Quelles sont les difficultés rencontrées par vos patientes, qu’elles n’abordent pas avec vous mais avec les infimier-ères ou leurs familles ?

Nous essayons de tout faire pour que la salle de consultation médicale soit un lieu propice à l’échange sans le moindre sujet tabou. En tant que médecins, nous devons faire tout notre possible pour limiter les barrières de communications et faire en sorte que les patientes se confient, ce qui arrive le plus souvent. Les proches sont régulièrement présents lors des consultations ou des traitements, ce qui permet parfois de recevoir des informations supplémentaires sur les patientes, comme sur la manière dont se déroulent les activités de la vie quotidienne.

Avez-vous déjà vécu une situation où l’attitude d’une patiente face à un effet collatéral du diagnostic ou de la thérapie vous a totalement désarmé (positivement ou négativement) ?

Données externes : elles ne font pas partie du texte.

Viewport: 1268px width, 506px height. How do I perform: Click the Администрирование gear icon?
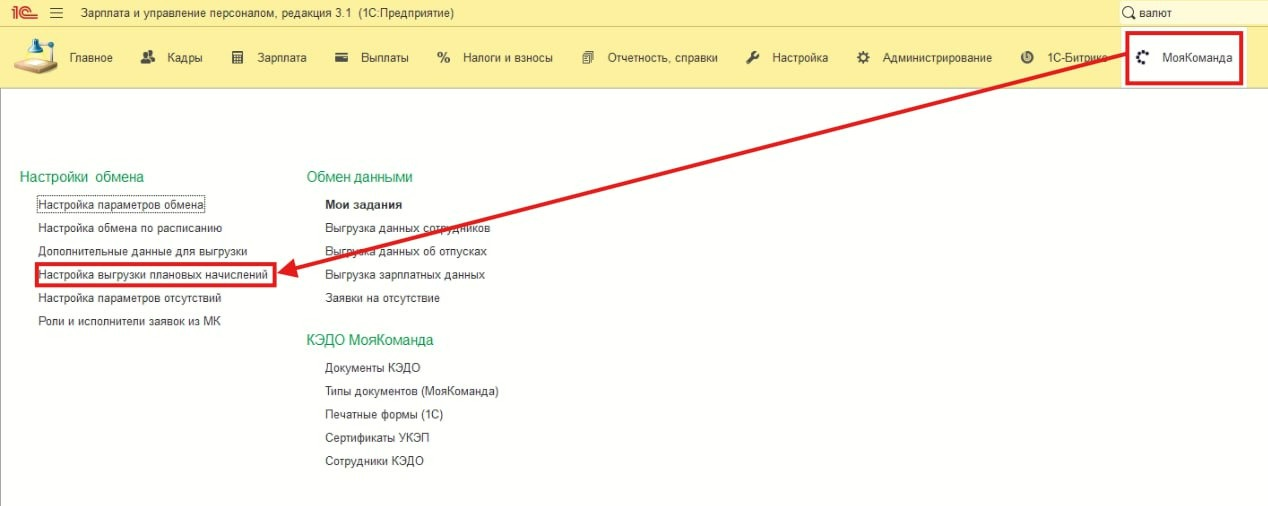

Je suis très régulièrement frappé par la force de caractère et la résilience des patientes qui arrivent à rester positives, aimables, souriantes et drôles malgré les symptômes et l’espoir qui s’amenuise. C’est une leçon de vie pour moi qui me permet de relativiser les petits tracas de la vie quotidienne et prendre conscience de ce qui compte vraiment.

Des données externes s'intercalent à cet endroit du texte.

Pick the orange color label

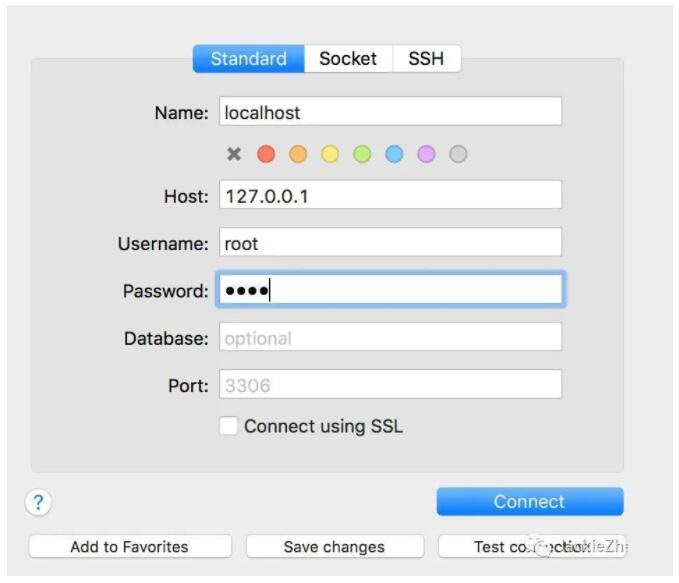298,154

Quels sont les problèmes auxquels ces femmes font face et que la société ne voit pas ?

Je suis stupéfait et déçu de la stigmatisation des personnes qui souffrent d’un cancer actif ou qui ont traversé l’épreuve des traitements et qui souhaitent reprendre ou poursuivre une vie normale.

Cette stigmatisation se voit dans le milieu professionnel mais aussi plus largement dans la société où le culte de la performance et du paraître sont rois. Il faut savoir qu’avec les progrès de la médecine, de plus en plus de patientes vivent avec un cancer du sein métastatique qui devient souvent une maladie chronique. Il incombe à la société d’accepter de laisser à ces femmes la place qui leur revient.

La recherche progresse énormément: quel avenir pour ces femmes ?

Il existe plusieurs types de cancer du sein métastatiques, avec, pour chacun d’entre eux, une prise en charge et des traitements spécifiques. Les progrès récents dans les traitements oncologiques ont permis et permettront encore une amélioration de la qualité de vie des patients. L’avenir est effectivement porteur de beaucoup d’espoir.